Measuring happiness is an increasingly popular, yet even more daunting task than measuring wealth. White notes, "The concept of happiness, or satisfaction with life, is currently a major area of research in economics and psychology, most closely associated with new developments in positive psychology." Nonetheless, there's a long way to go. Cultural differences, for example, might influence people's willingness to state that they're happy. This certainly would be true among groups in which modesty and self-effacement are highly valued. Also there's the obvious distinction between an acute immediate feeling of happiness and a more general feeling of contentment.
These and other provisos aside, White's meta-analysis of the many studies he considered shows that three factors were most crucial in predicting how happy people would claim to be: health, then wealth and access to education.
He concludes, "There is a belief that capitalism leads to unhappy people. However, when people are asked if they are happy with their lives, people in countries with good healthcare, a higher GDP per capita, and access to education were much more likely to report being happy."

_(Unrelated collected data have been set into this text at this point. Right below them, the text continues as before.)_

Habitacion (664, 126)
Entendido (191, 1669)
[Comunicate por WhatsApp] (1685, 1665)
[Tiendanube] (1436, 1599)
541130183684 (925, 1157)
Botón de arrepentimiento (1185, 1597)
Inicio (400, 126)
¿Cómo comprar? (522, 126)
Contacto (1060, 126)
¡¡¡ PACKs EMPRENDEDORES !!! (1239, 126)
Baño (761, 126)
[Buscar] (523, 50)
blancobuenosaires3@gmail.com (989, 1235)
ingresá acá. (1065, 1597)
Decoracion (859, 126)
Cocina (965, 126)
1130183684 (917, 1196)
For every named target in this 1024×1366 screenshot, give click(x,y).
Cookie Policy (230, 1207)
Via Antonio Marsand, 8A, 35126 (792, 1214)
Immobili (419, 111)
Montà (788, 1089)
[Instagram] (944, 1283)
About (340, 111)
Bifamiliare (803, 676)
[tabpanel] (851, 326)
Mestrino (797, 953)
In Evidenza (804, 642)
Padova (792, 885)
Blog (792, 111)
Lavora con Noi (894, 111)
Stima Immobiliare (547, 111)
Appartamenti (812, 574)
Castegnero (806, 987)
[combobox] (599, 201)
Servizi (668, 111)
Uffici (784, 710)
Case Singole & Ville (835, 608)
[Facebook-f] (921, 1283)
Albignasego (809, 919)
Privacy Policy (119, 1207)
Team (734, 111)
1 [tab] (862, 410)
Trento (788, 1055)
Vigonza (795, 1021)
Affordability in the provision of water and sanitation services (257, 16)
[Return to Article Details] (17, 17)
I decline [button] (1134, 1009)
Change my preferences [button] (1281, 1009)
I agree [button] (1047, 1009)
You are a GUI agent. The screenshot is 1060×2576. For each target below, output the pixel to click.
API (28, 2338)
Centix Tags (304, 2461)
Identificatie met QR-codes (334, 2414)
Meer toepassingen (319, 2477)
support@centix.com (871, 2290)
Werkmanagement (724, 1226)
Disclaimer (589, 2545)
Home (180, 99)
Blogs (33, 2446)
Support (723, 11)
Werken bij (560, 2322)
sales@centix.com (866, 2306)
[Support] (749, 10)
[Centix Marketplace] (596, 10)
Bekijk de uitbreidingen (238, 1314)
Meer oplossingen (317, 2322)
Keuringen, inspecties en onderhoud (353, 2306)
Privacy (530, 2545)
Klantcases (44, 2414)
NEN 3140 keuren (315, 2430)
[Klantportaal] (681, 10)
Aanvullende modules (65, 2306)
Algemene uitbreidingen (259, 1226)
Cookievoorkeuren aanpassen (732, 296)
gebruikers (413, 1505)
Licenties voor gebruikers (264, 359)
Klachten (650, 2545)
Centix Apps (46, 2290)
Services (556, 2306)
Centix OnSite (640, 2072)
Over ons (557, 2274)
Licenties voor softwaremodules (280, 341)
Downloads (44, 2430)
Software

For what it's worth, the ranking of the 15 happiest nations in the World is: 1-Denmark; 2-Switzerland; 3-Austria; 4-Iceland; 5-The Bahamas; 6-Finland; 7-Sweden; 8-Bhutan; 9-Brunei; 10-Canada; 11-Ireland; 12-Luxembourg; 13-Costa Rica; 14-Malta; 15-The Netherlands
The US was 23rd, the UK 41st, Russia 167th, and the three least happy countries were: 176-Democratic Republic of the Congo; 177-Zimbabwe; 178-Burundi.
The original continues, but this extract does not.